**Task**: In the items below, from the line containing "Open the Drybar brand page" through the line containing "The width and", swap "Upload Files" for "Shared Files" and reproduce only those lines, otherwise unchanged.

**Provided information**:

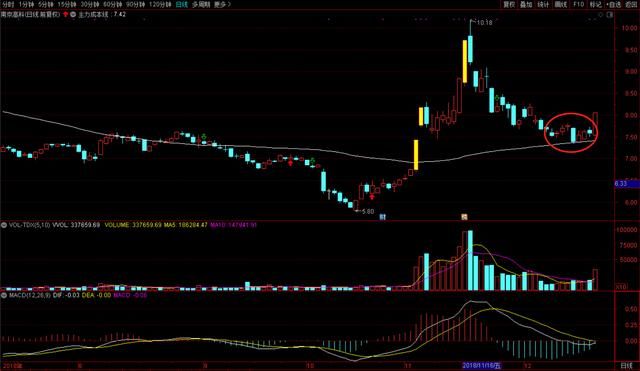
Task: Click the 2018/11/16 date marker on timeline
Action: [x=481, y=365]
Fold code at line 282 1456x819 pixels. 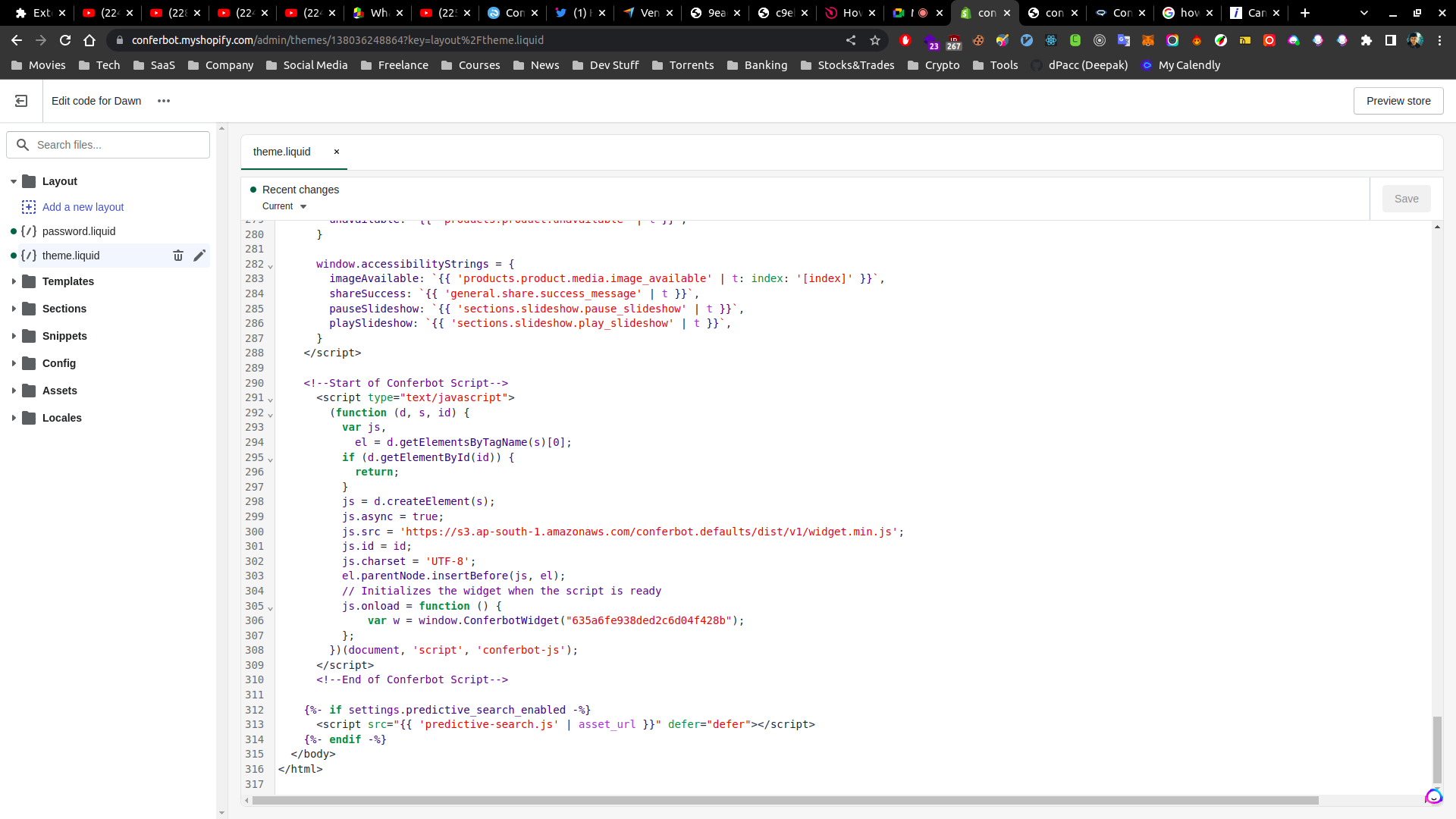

...

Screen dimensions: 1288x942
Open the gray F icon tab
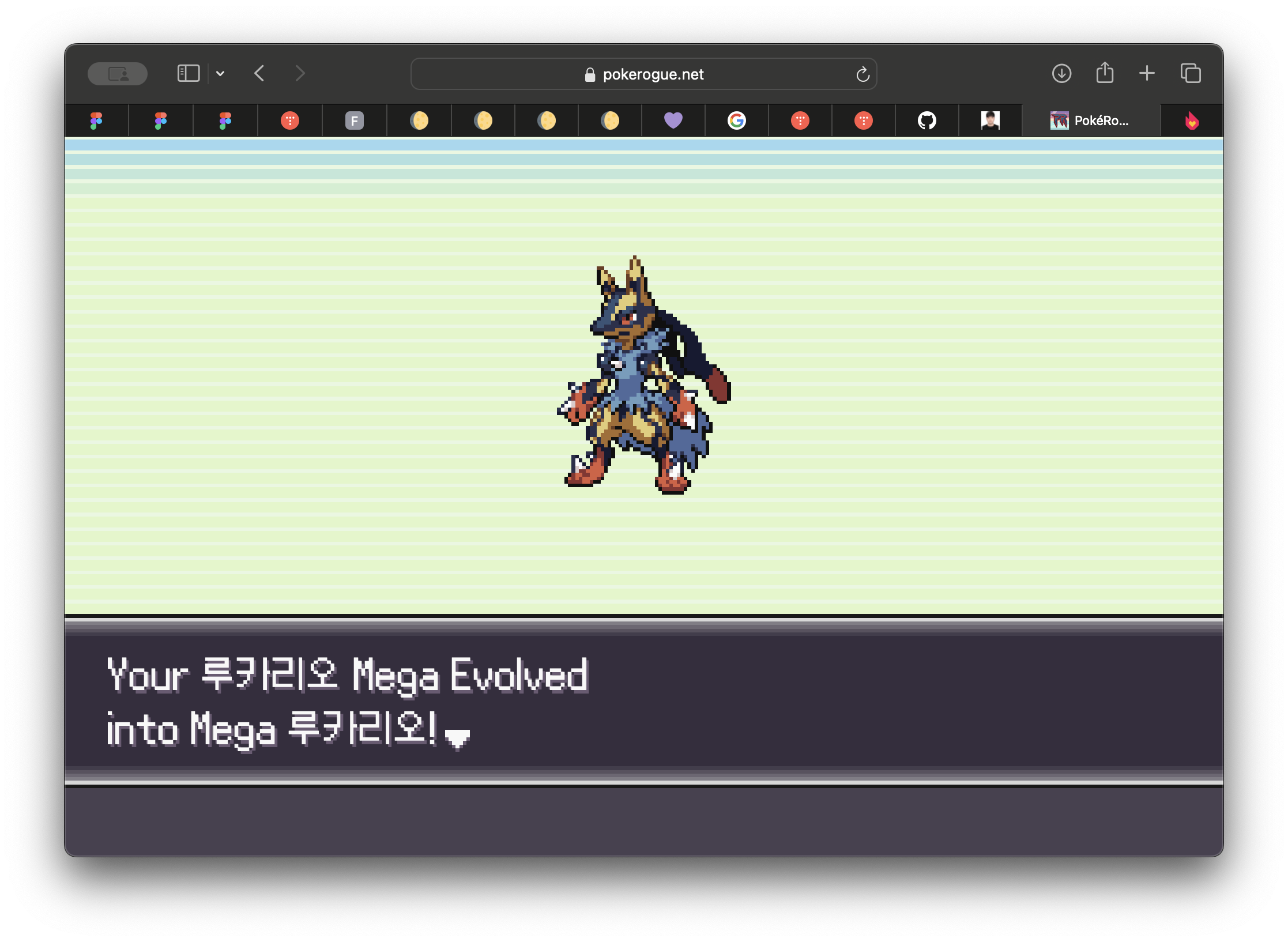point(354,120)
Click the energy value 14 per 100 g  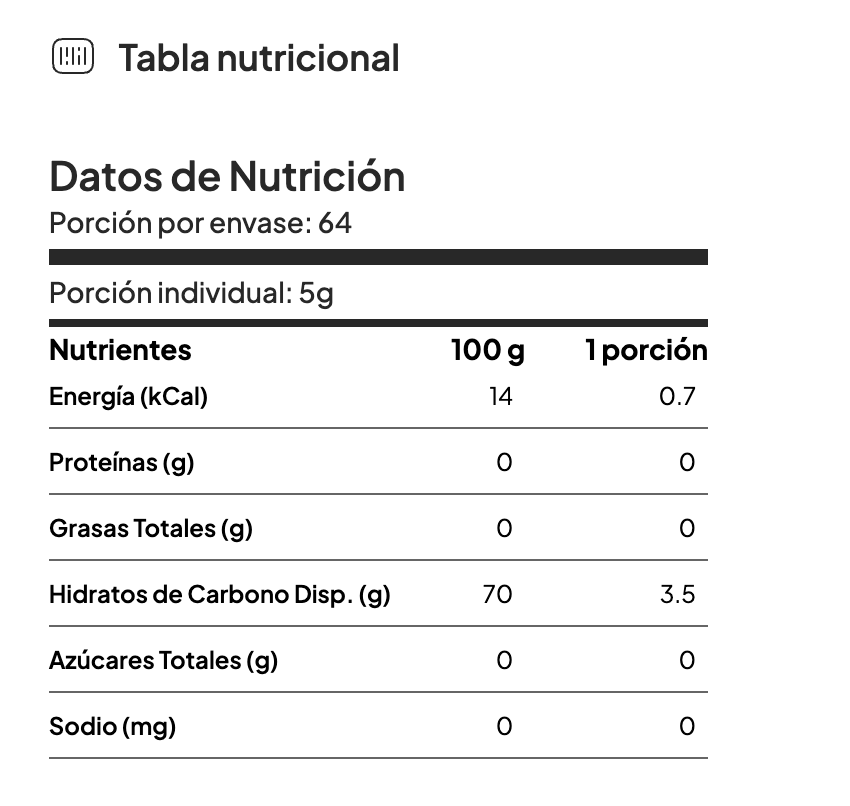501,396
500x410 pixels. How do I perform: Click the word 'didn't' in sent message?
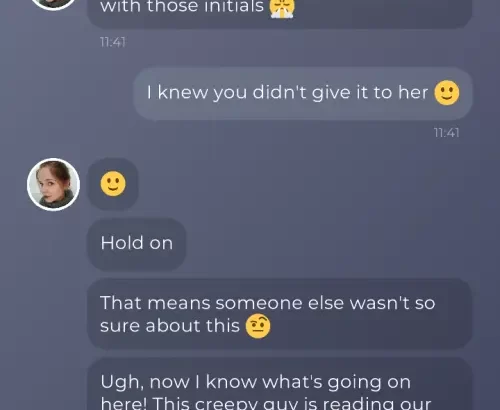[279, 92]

...

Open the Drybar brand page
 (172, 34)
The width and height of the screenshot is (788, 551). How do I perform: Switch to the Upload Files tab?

**Answer for this exercise**:
Open the Drybar brand page
 (172, 34)
The width and height of the screenshot is (788, 551). How do I perform: Switch to the Shared Files tab?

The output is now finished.